Tareas del ejercicio ▸
(a) Copia el texto sobre Hiroshima desde "Ese día movilizaron" hasta "una bomba atómica." y cambia "estudiantes" por "alumnas".
(b) Escribe lo que sigue al texto sobre Hiroshima, a partir de su última oración.

Texto dado ▸
*-*-*
Ese día movilizaron a las estudiantes de primer año de mi colegio para ayudar a desmantelar edificios en el centro de la ciudad. Esas chicas de doce años, 220 en total, perecieron al fin del día de quemaduras, sin atención médica, sin ver a sus familias antes de morir. Me pregunté, y aún me pregunto, por qué razón tenían que morir así.
Muchos sobrevivientes, que se habían felicitado a sí mismos por haber sobrevivido el estallido y los efectos inmediatos de la bomba, murieron en unos días con síntomas agudos de fiebre, diarrea, vómitos, puntos violetas de la piel, pérdida de cabello, etc. Muchas personas que fueron a Hiroshima para ayudar también tenían los mismos síntomas y murieron o sufrieron por largo tiempo los efectos de la radiación. Sin embargo en ese momento no nos podíamos imaginar que estos síntomas eran a causa de los efectos radiactivos de una bomba atómica.
*-*-*
Material mostrado ▸
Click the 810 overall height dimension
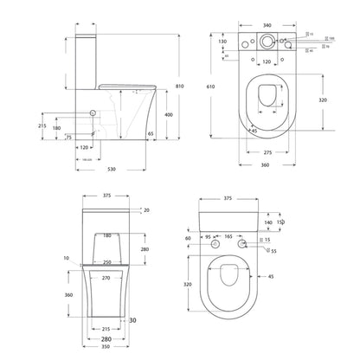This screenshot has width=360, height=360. (180, 86)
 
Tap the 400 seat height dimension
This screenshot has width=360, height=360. (168, 115)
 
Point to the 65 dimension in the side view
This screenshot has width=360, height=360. (151, 135)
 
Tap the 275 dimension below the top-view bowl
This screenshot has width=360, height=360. (268, 152)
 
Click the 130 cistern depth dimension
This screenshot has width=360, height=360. (223, 42)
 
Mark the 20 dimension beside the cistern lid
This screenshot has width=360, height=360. (146, 210)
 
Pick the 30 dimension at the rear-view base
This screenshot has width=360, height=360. (135, 321)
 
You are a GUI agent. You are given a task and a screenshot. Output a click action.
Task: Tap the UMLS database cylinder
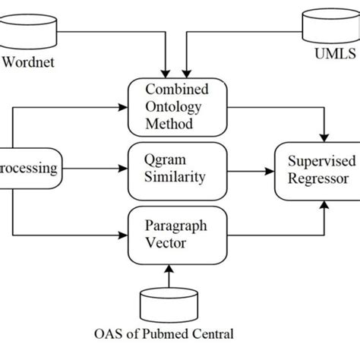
*-*-*
Respuestas esperadas ▸
(a)
Ese día movilizaron a las alumnas de primer año de mi colegio para ayudar a desmantelar edificios en el centro de la ciudad. Esas chicas de doce años, 220 en total, perecieron al fin del día de quemaduras, sin atención médica, sin ver a sus familias antes de morir. Me pregunté, y aún me pregunto, por qué razón tenían que morir así.
Muchos sobrevivientes, que se habían felicitado a sí mismos por haber sobrevivido el estallido y los efectos inmediatos de la bomba, murieron en unos días con síntomas agudos de fiebre, diarrea, vómitos, puntos violetas de la piel, pérdida de cabello, etc. Muchas personas que fueron a Hiroshima para ayudar también tenían los mismos síntomas y murieron o sufrieron por largo tiempo los efectos de la radiación. Sin embargo en ese momento no nos podíamos imaginar que estos síntomas eran a causa de los efectos radiactivos de una bomba atómica.

(b)
Las bombas atómicas convirtieron a Hiroshima y Nagasaki en pueblos de los muertos. Había cuerpos colorados, quemados e hinchados, amontonados en pequeñas colinas de restos humanos. Se veían cadáveres con los intestinos y los ojos derramados; trenes sobrecargados, quemados y achicharrados; gente enterrada viva bajo los escombros y los muertos; filas de gente-fantasmas, casi vivas, con el cabello quemado y la piel que colgaba. No era una escena de vida humana sino un infierno miserable y real. Nunca se me olvida lo mortificada que me sentía al no poder darle agua a esas personas, casi vivas, que no habían podido salvar a sus propios hijos o a sus padres.